Hello! I am cloggers. You will most frequently see my name appear next to brutal death metal, but there are several other niches you may see me discuss as well. While I personally struggle to decide what my favorite music genre is overall (There are so many perfect traditional heavy metal albums), death metal is my favorite type of music to discuss and explore. Aside from death metal, I am interested in war metal, traditional heavy metal, new wave, synthpop, and punk.


One album I would recommend is Infibulated - Diabolical Euphoric Subjugation. Infibulated is an international brutal death metal supergroup with members from Ecuador and the United States. Released in 2023 on New Standard Elite, Infibulated is heavily influenced by Orchidectomy, and this album even includes a cover of Celestial Excruciation.




Hi, you’ll see me appear here under my pen name Crying_Frost, a reference to the Cenotaph song of course! I am obsessed with all kinds of metal, from traditional heavy to thrash to doom, but on this blog you’ll chiefly see me discussing metal of the deathly and old school persuasion. You’ll find me analyzing scenes and labels, ranting about all sorts of obscure and ancient excavated artifacts, and maybe some reviews and year-end-lists. That’s just the way I do things. Deathcult for Eternity!


My first recommendation will be this belching heap of putrid reek that has recently been gaining notoriety with internet death metal nerds. It’s not hard to see why, simply a great helping of Finndeath obviously inspired by Disgrace and the Turku scene, with gurgling, deep goregrind-infused vocals, a fittingly shit-encrusted guitar tone, and that touch of rock in its riffcraft that only the Finns know how to cook up. Truly death metal made with youthful frenzy and fervor for the burgeoning death metal scene of the time. Not for the faint of heart, as the noxious fumes emanated by this demo may conjure unspeakable horrors in the minds of the uninitiated. In other words, go check out this pile of shit:






Hailz, you’ll see me writing under the name Overlord, in reference to the kvlt death metal classic Liers in Wait! I got into metal through bands like Morbid Angel, Runemagick, and Death and then later found my love for all things heavy metal and related. You'll see me writing mostly about primordial necrovorian styled blistering death metal, old school brutal death metal or melodically inclined epic tinged metal of all sorts.

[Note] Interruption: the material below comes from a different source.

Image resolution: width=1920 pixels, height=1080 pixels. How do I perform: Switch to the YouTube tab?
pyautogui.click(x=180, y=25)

I plan on writing scene overviews, deep dives into eras and forgotten sounds and unearthing gems of the oldschool scene.


A release that I think exemplifies everything the original OSDM scene excelled at is Fatal’s masterwork ep “A Somber Evocation of Nihilism”. Fatal began as most early 90s death metal bands, playing a particularly brutalized version of early Slayer/Kreator/Coroner, but it is on this ep their sound turns into something wholly unique and original, blending the unrelenting technicality of a band like Helstar or Coroner with a melodic sense akin to that of the later swedish melodic death metal scene or even more traditional heavy metal bands, reaching similar conclusions to bands like Migauss, Arghoslent, Armoured Angel, and Ares Kingdom much earlier.

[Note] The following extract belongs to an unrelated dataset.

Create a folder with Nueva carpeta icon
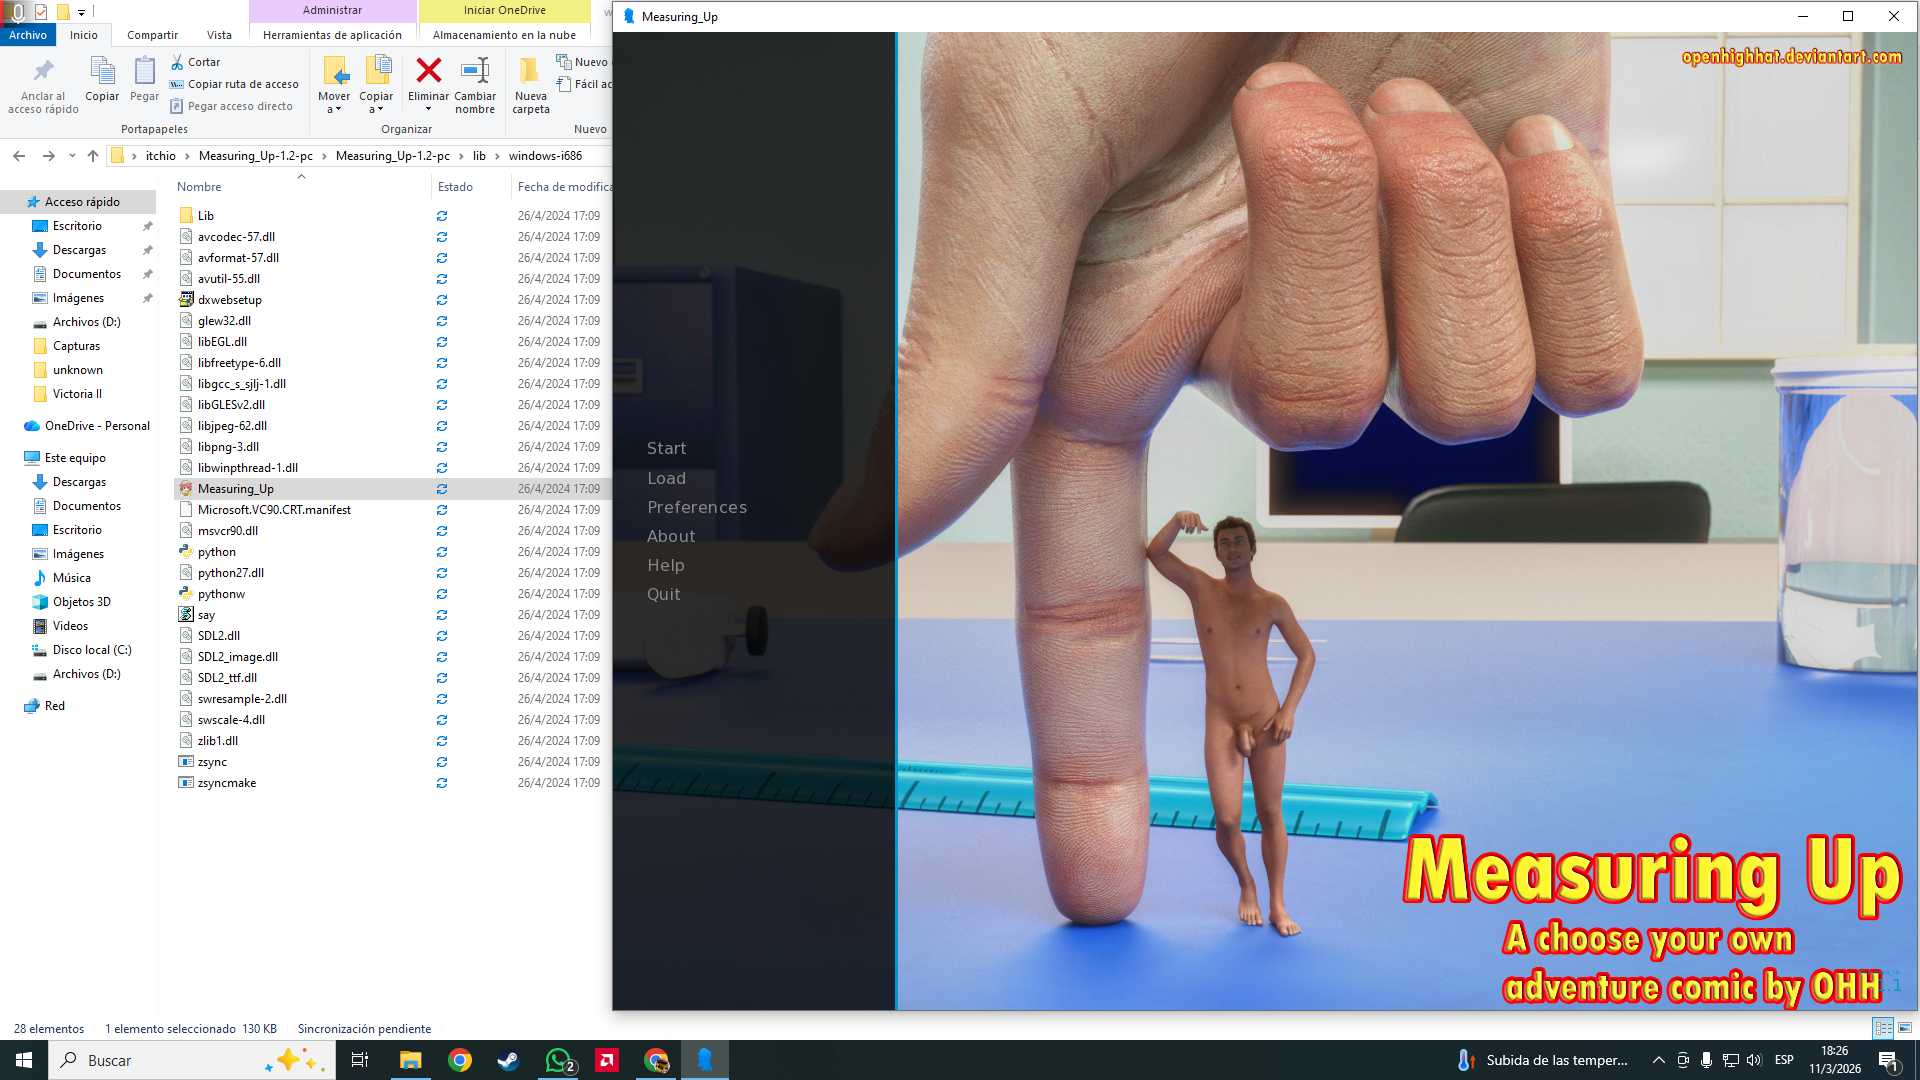This screenshot has width=1920, height=1080. [x=530, y=71]
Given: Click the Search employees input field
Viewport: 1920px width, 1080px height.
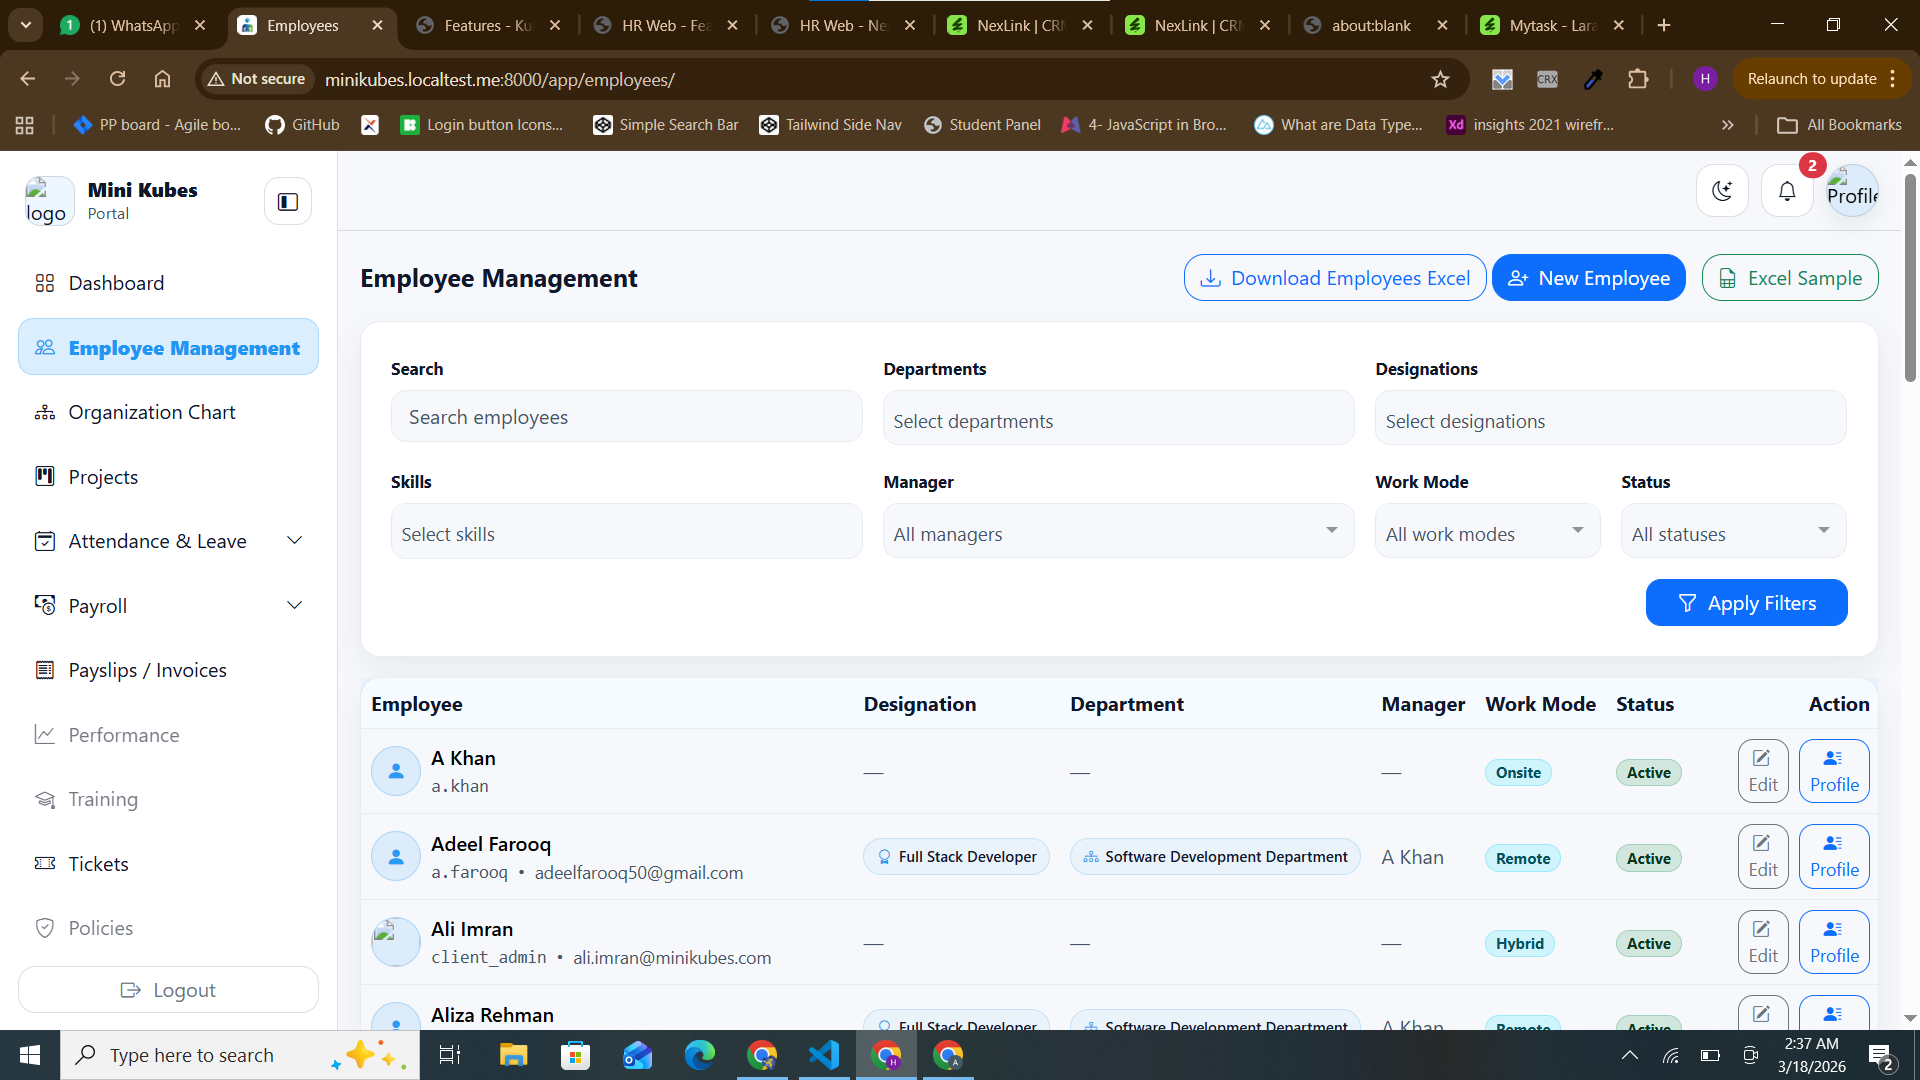Looking at the screenshot, I should [626, 416].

Greetings everyone, my name is Emily, generally on the internet I go by the pseudonym Cobra, you can call me either. I’m a huge fan of extreme metal, having discovered funeral doom in my teenage years and roughly branching off from there. I’m generally most into black and death metal in their pure forms, though I also tend to enjoy sludge metal, grindcore, funeral doom, and American-style power metal.


Should you take nothing else away from reading my introduction, please take a single listen of Intestine Baalism’s 1995 demo, “The Energumenus”. This band despite being from Japan plays a sort of amalgamation of the various styles of death metal of 1990s Sweden, ranging from the chainsaw toned driving attacks of Dismember, to the eerie depressive melodies of early At the Gates, to the black metal tinges of Dissection. Do not let the “melodic death metal” label that this band tends to be tagged with fool you into assuming you’re getting a mere power metal band with weak growls and buttrock guitar work, this is truly death metal that carries all the darkness and aggression the term implies.